Rebranding Higher Ed
Replacing a 45-year-old identity to strengthen brand perception
The landscape of higher education is littered with failed rebranding campaigns. Some of them are truly spectacular failures, such as the public uproar over the UC logo that led to it being pulled back. Yet marketing has become big business in higher ed, and branding is a centerpoint of the marketing discussion.
At the heart of branding is the academic visual identity, which includes regalia and the mace and the campus itself; and the heart of the visual identity are the graphic marks that represent the university. Bob Jones University used this logo forty-six years, but by 2013 it was dated and didn’t communicate what we wanted. Most commonly, we heard that it didn’t look collegiate. That led to a different design on executive stationery, and eventually we had several identities, each with their own logos, fonts, and letterhead. Our visual identity was disintegrating.
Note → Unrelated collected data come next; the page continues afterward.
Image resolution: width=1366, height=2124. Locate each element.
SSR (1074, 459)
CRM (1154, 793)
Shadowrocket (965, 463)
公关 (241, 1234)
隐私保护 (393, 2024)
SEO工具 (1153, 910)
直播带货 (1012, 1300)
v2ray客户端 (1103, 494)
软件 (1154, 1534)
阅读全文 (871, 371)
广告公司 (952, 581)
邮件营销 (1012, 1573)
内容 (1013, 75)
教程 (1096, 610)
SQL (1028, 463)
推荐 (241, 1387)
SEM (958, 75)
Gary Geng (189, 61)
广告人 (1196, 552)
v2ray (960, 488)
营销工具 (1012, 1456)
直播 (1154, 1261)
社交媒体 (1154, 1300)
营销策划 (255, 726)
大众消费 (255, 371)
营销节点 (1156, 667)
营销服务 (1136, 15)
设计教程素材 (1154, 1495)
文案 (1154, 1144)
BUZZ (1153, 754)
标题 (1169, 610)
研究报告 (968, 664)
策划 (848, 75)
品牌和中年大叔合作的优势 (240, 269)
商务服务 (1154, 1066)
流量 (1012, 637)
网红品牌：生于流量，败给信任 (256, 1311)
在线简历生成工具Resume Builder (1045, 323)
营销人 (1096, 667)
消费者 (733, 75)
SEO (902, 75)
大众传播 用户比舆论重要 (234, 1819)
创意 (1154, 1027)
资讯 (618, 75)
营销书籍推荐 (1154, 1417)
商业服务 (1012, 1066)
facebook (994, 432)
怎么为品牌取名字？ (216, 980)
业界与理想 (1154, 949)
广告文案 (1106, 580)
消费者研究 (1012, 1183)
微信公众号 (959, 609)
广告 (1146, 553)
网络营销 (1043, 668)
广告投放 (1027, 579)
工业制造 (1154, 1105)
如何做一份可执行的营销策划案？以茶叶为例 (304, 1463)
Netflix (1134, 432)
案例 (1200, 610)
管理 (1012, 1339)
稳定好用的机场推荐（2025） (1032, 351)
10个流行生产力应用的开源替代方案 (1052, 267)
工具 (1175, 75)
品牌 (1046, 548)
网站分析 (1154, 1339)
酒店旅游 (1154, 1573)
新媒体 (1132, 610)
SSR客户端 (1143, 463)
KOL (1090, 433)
I studied everything I could find on the topic—academic papers, white papers, case studies; studied those that have done it right and those that have really botched it (which are plentiful); and dug into our history. Research shows that when done carefully and correctly, rebranding can reinforce core values, speak to historical foundations, position the quality of academics, and help shape positive perceptions. Finally, if done correctly, a new visual identity can ease employee fear about ongoing organizational change.
Then I began digging into BJU’s visual “roots.” I centered on BJU’s oldest element, the crest. It contained three elements representing what mattered most to the institution: the cross, speaking of Christ and our redemption; the book is the Word of God; the lamp is the light of Truth. Those three virtues were not exclusive to BJU, so they were gathered around a group identity illustrated by the school initials, BJC. For this rebrand the school identity was no longer limited to initials, however; BJU adopted a new mascot, the Bruin, to represent itself. These four elements became the heart of our new identity.
“Logo equivalence” is the term applied to logos of companies in the same industry that look similar to each other. In commercial branding, logo equivalence is a bad thing; Apple certainly doesn’t want to look like Microsoft. However, logo equivalence in higher ed is an indicator of quality.
In fact, 97 of the top 100 universities in the US look like this: a shield on the left, logotype on the right in a classic serif font. My design team, headed by the inestimable Will Meadows, began working on a shield that would feel at home with the existing crest and communicate our position as a leader in faith-based liberal arts education.
We selected the impeccably elegant Requiem font family as the basis for a logotype. The font is very similar to Trajan in its capitals, but it has the huge advantage of lower-case plus dozens of weight and stylistic variants. With a shield and a logotype, we had the pieces in place.
As I mentioned, the number and cost of higher-ed rebrand failures is staggering. Analyzing the failures led me to be extremely careful in development and rollout. We looked for extensive input and feedback from many audiences, including a group of designers and artists. As we identified people who were likely to be change agents or obstructionists, we brought them into the process to give them a sense of ownership and an opportunity for input. We carefully managed the communication about the project to the executives, deans, and on through the organization.
The new identity was rapidly adopted with no resistance and feedback was entirely positive. Sales of branded merchandise instantly increased several times over. The rebranding extended to new collateral, including viewbooks and advertising, with positive returns.